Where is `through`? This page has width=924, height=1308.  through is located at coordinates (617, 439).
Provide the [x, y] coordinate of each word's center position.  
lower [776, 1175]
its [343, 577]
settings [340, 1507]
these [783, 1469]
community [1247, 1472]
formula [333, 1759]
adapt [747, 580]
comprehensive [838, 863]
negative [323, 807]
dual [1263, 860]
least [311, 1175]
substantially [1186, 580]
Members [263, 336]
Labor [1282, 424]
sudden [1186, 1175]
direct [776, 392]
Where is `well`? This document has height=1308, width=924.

What to work on
Copy out the listing above word for word, keeping every line as it stands.

Correct result
Where is `through`? This page has width=924, height=1308.  through is located at coordinates (617, 439).
Provide the [x, y] coordinate of each word's center position.  
lower [776, 1175]
its [343, 577]
settings [340, 1507]
these [783, 1469]
community [1247, 1472]
formula [333, 1759]
adapt [747, 580]
comprehensive [838, 863]
negative [323, 807]
dual [1263, 860]
least [311, 1175]
substantially [1186, 580]
Members [263, 336]
Labor [1282, 424]
sudden [1186, 1175]
direct [776, 392]
Where is `well`? This document has height=1308, width=924.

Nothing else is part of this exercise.